After you study the layout of the city, make a list of the places you want to see and try to group them together so that you are not spending your vacation traveling from one side of town to the other. This is especially important if your hotel is not centrally located.
Before spending three days in London, I followed my own advice. I did a general search on things to see and do so I had an accurate and current list of activities in the city. Tripadvisor and Frommer’s are great websites to consult when researching a city’s top ten or top twenty things to do list.
My daughter at Harrod’s. What a shopping mecca!
After making sure that we weren’t missing out on anything, I made a “must-see” list and a “maybe” list. I included the days and times of operation under each attraction, and their closest public transportation stations. I love using a digital calendar like Outlook or a calendar app because I can put the operating days and times in the notes section of each calendar entry to allow for greater flexibility later. If I’m running late, I know how much more time I’ve got to get there. Or, if plans change, I can do another activity in the same area.
Noting days and times of operation are extremely helpful in constructing the itinerary for another reason — to make sure that the things you most want to see and do are open. Doing this research in advance I learned that Buckingham Palace would not be open for tours when we visited. One less thing to try to squeeze in!

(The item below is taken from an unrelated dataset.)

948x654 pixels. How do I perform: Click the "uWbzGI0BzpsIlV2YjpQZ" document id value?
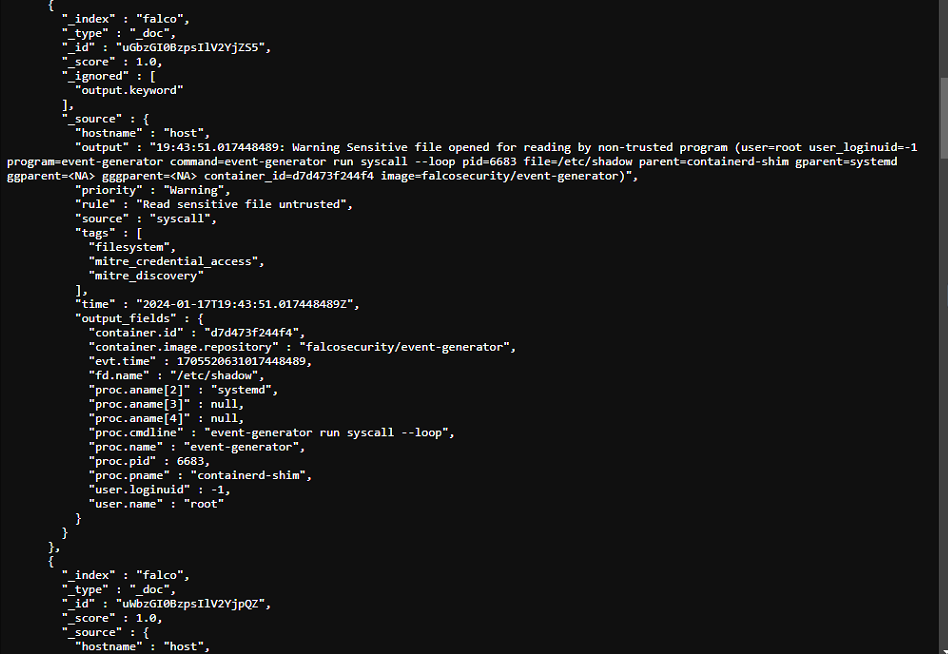[x=190, y=603]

Next, I studied a map of the city. I noted the location of the Thames River, how it divided the city, and what was generally north and south of the river (landmarks, suburbs, etc.). I also studied the Underground stations (subway system) and bus stops and tried to group activities based upon their proximity to each other. I used the very efficient Underground (a.k.a. the “Tube”) website to determine travel times to and from the hotel and attractions, and between destinations. I also learned that the closest Tube stop near our hotel would be closed for repairs during most of our stay, and that we had to use another stop.
Greenwich is a must-see destination in London that is often overlooked.

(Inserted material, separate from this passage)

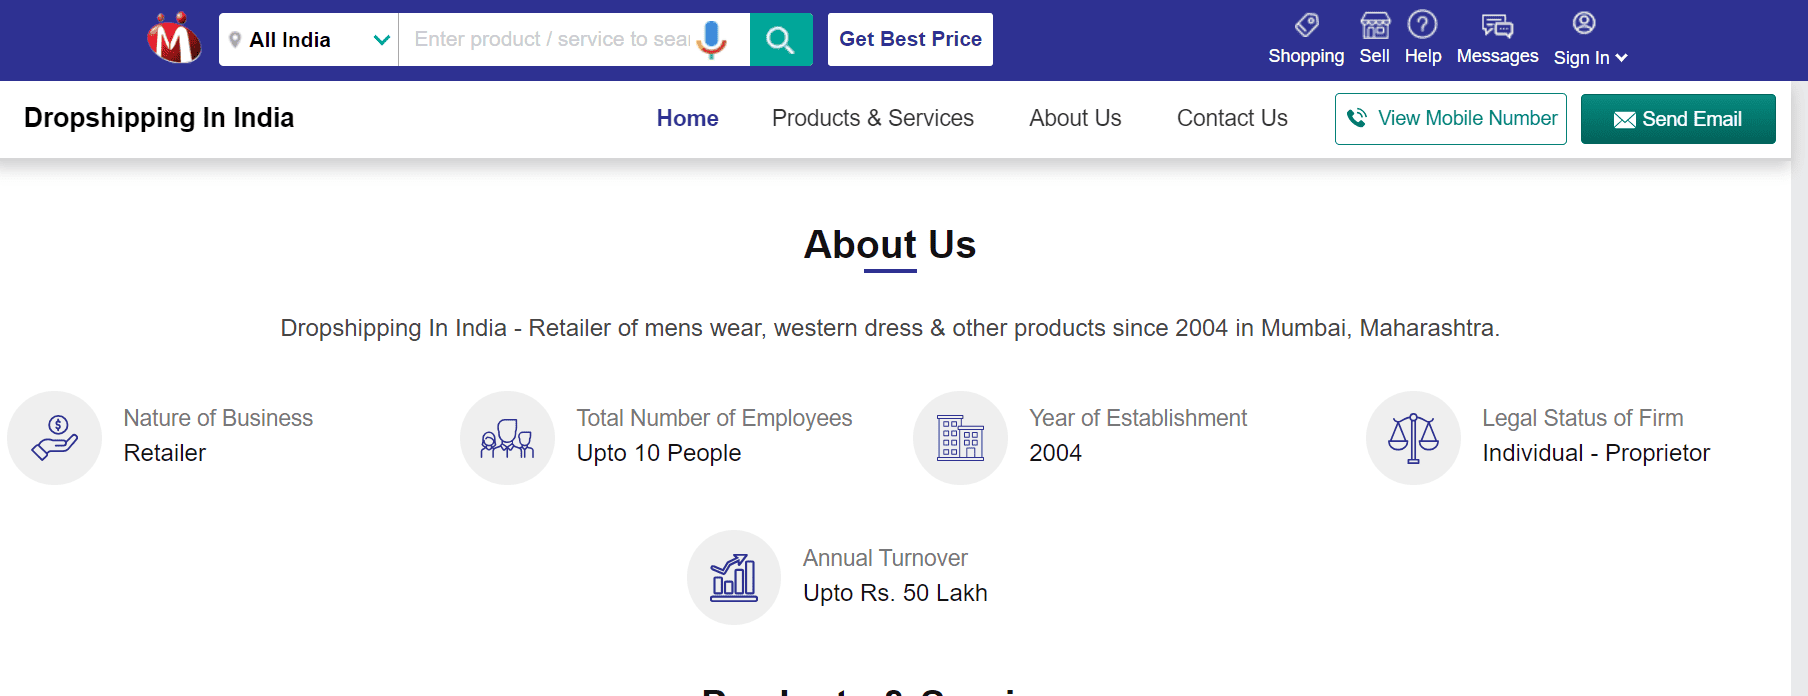
Task: Focus the product search input field
Action: click(552, 39)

After compiling my list and grouping activities together based on location, I created the itinerary. To do this, I used a daily calendar (that was also an hourly calendar) and plugged in everything we wanted to see. Next came the tricky part — fitting the activities into the time available and cutting out the activities that would not fit.
If you hate puzzles, you won’t like this part. Not only do you have to plug in everything you want to see, but you have to build in adequate travel time to and from, and between destinations.

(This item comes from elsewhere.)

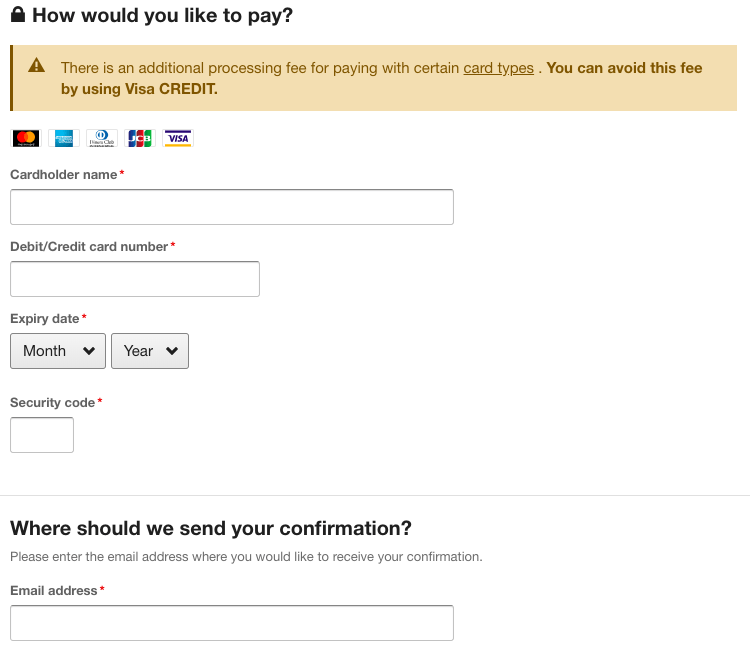
Task: Focus the Security code box
Action: click(42, 435)
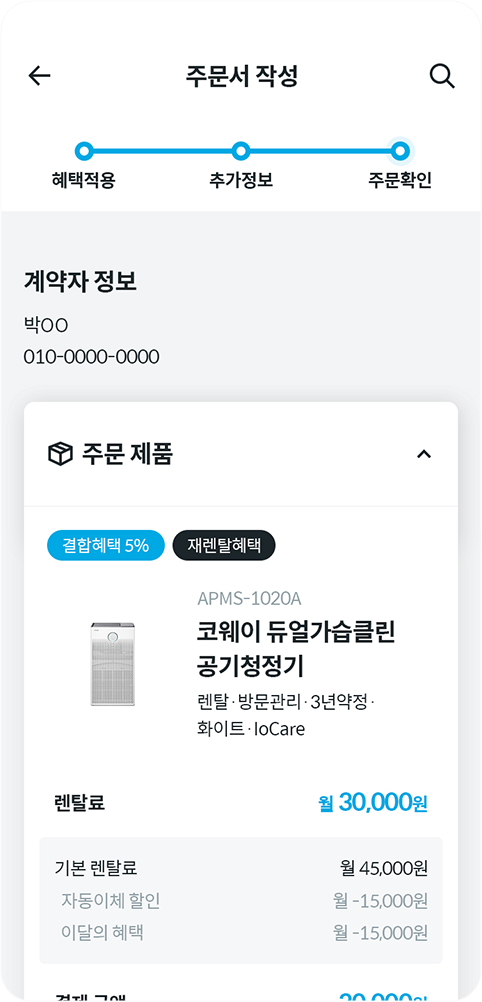482x1002 pixels.
Task: Tap the 이달의 혜택 discount row
Action: [x=241, y=933]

Convent Garden Market is a great, inexpensive place to shop.
During construction of the final itinerary, the “maybe” list of attractions is your friend. The “maybe” list fills in those spots where there’s lag time in the schedule between the “must-see” attractions. “Maybes” are good if you can’t make it to your destination of choice, and need a quick filler. “Maybes” are also the first things you can cut if you’re plain tired and need to cut something out. I thought the London Eye was a must-see. My daughter’s exhaustion quickly told me it was just a maybe.
Tower of London on a lovely, grey morning.
Make sure you build in the breaks you need for lunch, dinner, and rest. My daughter is still resentful at the “picnic” of our own snack food that we ate in a Tube station after deliberately skipping lunch.
That’s why you eat a large breakfast every morning. Lunch is for wimps while on vacation in an exciting city.
Once you’ve figured out the itinerary, stick to it as much as possible. You’ve just spent hours on this project, and the schedule is maximized to allow you to see as much of the city as you can.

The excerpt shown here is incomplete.